O referido Projeto Nurc, por sua vez, vincula-se a um projeto coletivo mais abrangente e ambicioso, implementado em âmbito nacional e ora em curso: o Projeto para a História do Português Brasileiro. Tal projeto visa a levar a efeito investigações de caráter programático com o intuito de traçar linhas para uma renovada história do português brasileiro. Para tanto, compete ao projeto, entre outras atribuições, organizar um corpus diacrônico do português brasileiro; estabelecer normas de edição filológica dos materiais; fornecer hipóteses interpretativas para mudanças gramaticais; propor achegas para uma história social do português brasileiro.

Trata-se, com efeito, de um projeto que se estrutura a partir do saber acumulado em projetos coletivos anteriores, como o Peul/ RJ, o Nurc/ Brasil, o Varsul e o Projeto Gramática do Português Falado. Surge, também, mediatizado, em bases teóricas, a partir do tão propalado “casamento” entre a sociolingüística variacionista e o gerativismo que a partir dos anos 80 faculta a reativação dos estudos em perspectiva histórica, num plano interdisciplinar. Para Mattos e Silva (1998:23), essa revalorização dos estudos histórico-diacrônicos no Brasil, não obstante, “se deve sobretudo a uma motivação interna, nossa, que é a questão lingüística da língua que usamos, o português do Brasil”. A partir de então, a chamada “România Nova”, na dicção de Castilho (1998:6), é revisitada pelos especialistas, sobremaneira no campo sintático.

A vertente carioca do Projeto para a História do Português Brasileiro, em termos mais precisos, o projeto aqui apresentado, está em curso atualmente na Faculdade de Letras da UFRJ.

O objeto de análise é constituído por uma série documental específica: cerca de 400 cartas redigidas no século XVIII, no Brasil e no exterior, como em Lisboa, Coimbra, Setúbal, Cork, Bissau, endereçadas a um mesmo destinatário. Outros materiais, oportunamente, serão integrados ao projeto. Segundo Houaiss, apud Mattos e Silva (1998:25), “o português brasileiro pelos fins do século XVIII nascia com diversidade”, daí a importância do recorte lingüístico em análise.

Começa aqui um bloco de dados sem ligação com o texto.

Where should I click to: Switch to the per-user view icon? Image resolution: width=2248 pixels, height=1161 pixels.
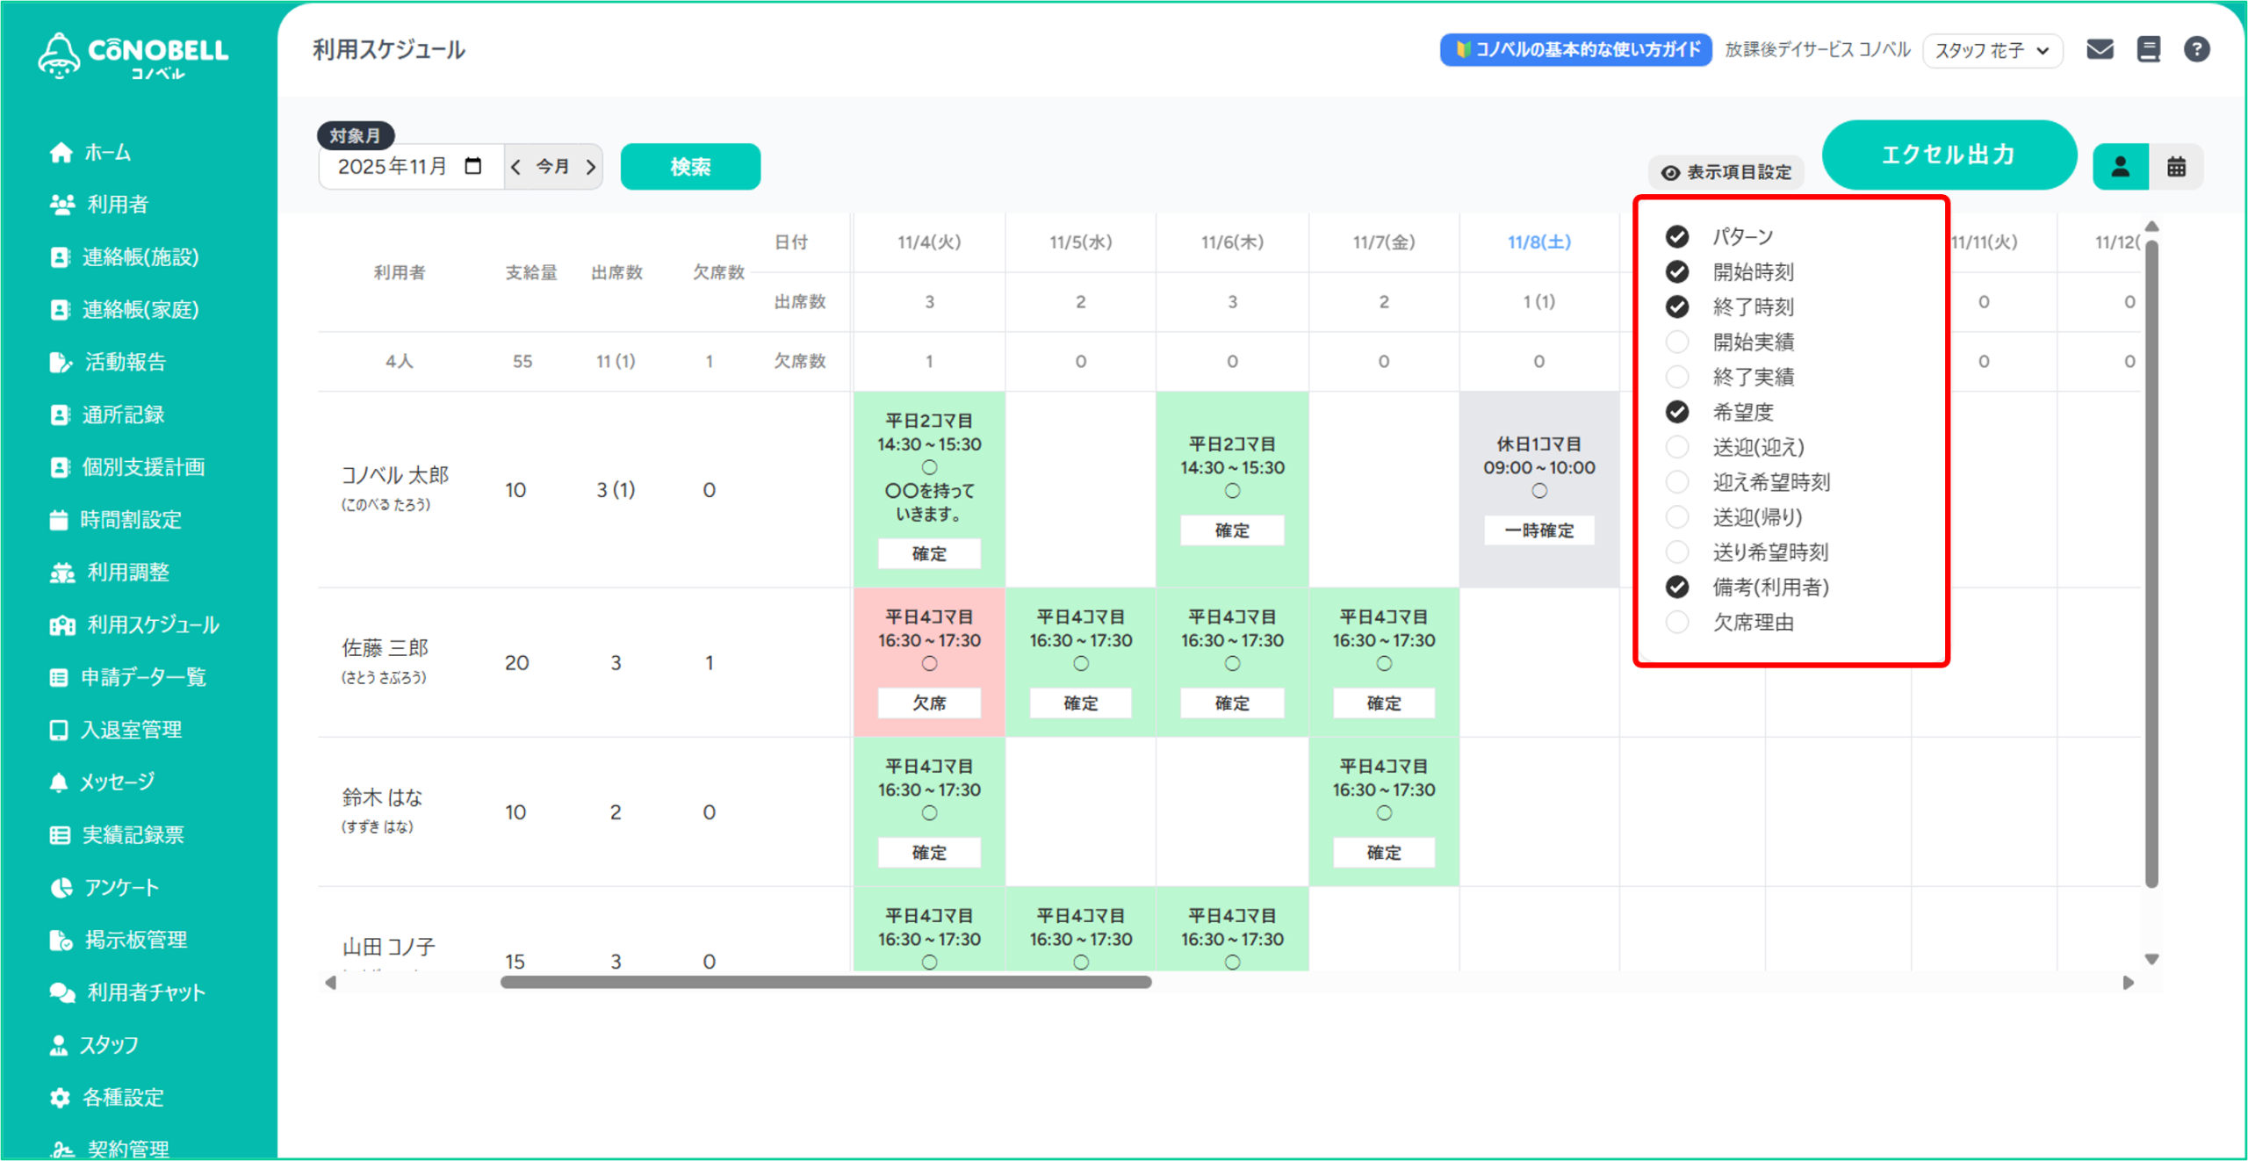pyautogui.click(x=2120, y=167)
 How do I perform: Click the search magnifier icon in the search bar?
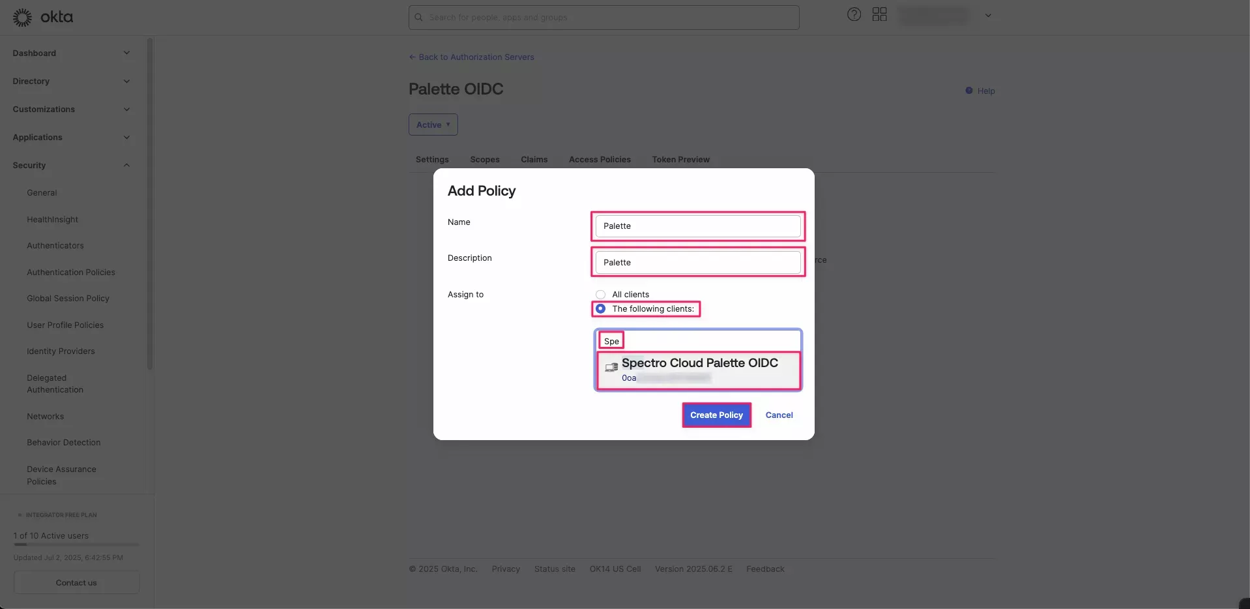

Como tarefa preliminar, para a edição do corpus, impõe-se a transcrição de grande parte do material, ainda inédito. Para a concretização deste passo, é imperioso que os documentos resultem de um metódico e integrado processo de leitura filológica, evitando-se a posteriori que “aproximações lingüísticas viáveis” e aquelas, imprescindíveis e correlatas, de caráter sócio-histórico assentem em bases não-fidedignas. A lição de Labov (1996:45), por vezes invocada, é judiciosa: cabe ao investigador, na sua empresa de interpretação, “hacer el mejor uso posible de datos deficientes”.

Convém ressaltar, neste particular, que as normas adotadas são aquelas preparadas por uma comissão designada para tal fim, sob a presidência do Prof. Heitor Megale – “Normas para transcrição de documentos manuscritos” –, durante o II Seminário para a História do Português Brasileiro, realizado de 10 a 15 de maio de 1998, em campos do Jordão. Os critérios perfilhados prevêem uma “leitura conservadora” dos materiais, com limitadas intervenções do responsável pela transcrição.

É propósito sistemático do projeto estabelecer uma interface com a historiografia, tentando consubstanciar uma descrição mais abalizada de nossa língua. Com efeito, interessa aos participantes da pesquisa traçar articulações entre a história geral do português brasileiro e histórias geograficamente específicas; reunir subsídios de leitura paleográfica; considerar de perto questões de demografia; buscar apoio na história social para avaliar a relação do sujeito com a língua; avaliar problemas ligados à escolarização da época; considerar a penetração da língua escrita; refletir sobre questões de norma lingüística e fatos sociais; verificar evidências relativas aos contatos lingüísticos (por exemplo, a partir da teoria do contato, na feição que lhe deu Weinreich). Tais confluências são inadiáveis. Conforme ensina Mattos e Silva (1998: 23), “uma história do português brasileiro terá como objetivo fundamental interpretar o passado lingüístico e sócio-histórico do Brasil, em que, na segunda metade do século XVIII, a língua de colonização se tornou hegemônica e oficial”. Isto pressupõe trabalhos em vários campos, ainda na esteira de Mattos e Silva (1998:40): a) a reconstrução de uma história social lingüística do Brasil; b) a reconstrução de uma sociolingüística histórica; c) a reconstrução diacrônica no interior das estruturas da língua portuguesa na direção do português brasileiro; d)a comparação entre o português europeu e o português brasileiro. Estes são pontos de vista surpreendemente novos, pois, segundo Burke (1993:9), “com um pouco de exagero, pode-se dizer que, até alguns anos atrás, os estudos históricos da linguagem ignoravam seus aspectos sociais, enquanto os estudos sociológicos da linguagem ignoravam sua história”.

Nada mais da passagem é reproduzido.